Limitation of Liability

IN NO EVENT SHALL MATCHFIELD, ITS SUPPLIERS, OR ANY THIRD PARTIES MENTIONED ON THE SITE BE LIABLE FOR: (I) ANY DAMAGES WHATSOEVER RESULTING FROM THE USE OR INABILITY TO USE THE SITE AND THE CONTENT OR ANY BUSINESS INTERRUPTION RELATING THERETO, WHETHER BASED ON WARRANTY, CONTRACT, TORT, OR ANY OTHER LEGAL THEORY, AND WHETHER OR NOT MATCHFIELD IS ADVISED OF THE POSSIBILITY OF SUCH DAMAGES.

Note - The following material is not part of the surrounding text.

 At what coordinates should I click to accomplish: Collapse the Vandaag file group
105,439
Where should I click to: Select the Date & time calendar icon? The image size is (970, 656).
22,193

TO THE FULLEST EXTENT ALLOWED BY LAW, WE SHALL NOT BE LIABLE FOR ANY INDIRECT, INCIDENTAL, CONSEQUENTIAL, SPECIAL, EXEMPLARY AND PUNITIVE DAMAGES ARISING OUT OF (I) THE USE OF OR INABILITY TO USE THE SITE OR THE SERVICES, (II) ANY TRANSACTION CONDUCTED THROUGH OR FACILITATED BY THE SITE (III) ANY CLAIM ATTRIBUTABLE TO ERRORS, OMISSIONS, OR OTHER INACCURACIES IN THE SITE OR THE SERVICES, (IV) UNAUTHORIZED ACCESS TO OR ALTERATION OF YOUR TRANSMISSIONS OR DATA, OR (V) ANY OTHER MATTER RELATING TO THE SITE OR THE SERVICES OFFERED ON THE SITE, EVEN IF MATCHFIELD HAS BEEN ADVISED OF THE POSSIBILITY OF SUCH DAMAGES. WITHOUT LIMITATION TO THE FOREGOING, OUR AGGREGATE LIABILITY IN RELATION WITH THE SITE AND/OR THE PRODUCTS AND SERVICES AVAILABLE THROUGH THE SITE WILL NOT IN ANY EVENT EXCEED US$1,000.00 IN THE AGGREGATE. BECAUSE SOME JURISDICTIONS DO NOT ALLOW THE EXCLUSION OR LIMITATION OF LIABILITY FOR CONSEQUENTIAL OR INCIDENTAL DAMAGES OR IN CERTAIN SPECIFIC CIRCUMSTANCES, SOME OF THE ABOVE LIMITATIONS MAY NOT APPLY TO YOU GENERALLY OR IN CERTAIN SPECIFIC CIRCUMSTANCES. IN SUCH JURISDICTIONS, MATCHFIELDS’ LIABILITY IS LIMITED AND WARRANTIES ARE EXCLUDED TO THE GREATEST EXTENT PERMITTED BY LAW.

Hypertext Links

The Site contains links to third party websites. These links are provided solely as a convenience to you and not as an endorsement by Matchfield of the contents on such third-party sites. Matchfield is not responsible for the content, products and/or services of any linked third-party sites and does not make any representations or warranties, either express or implied regarding the content or accuracy of materials on such third party sites. If you decide to access linked third party sites, you do so at your own risk.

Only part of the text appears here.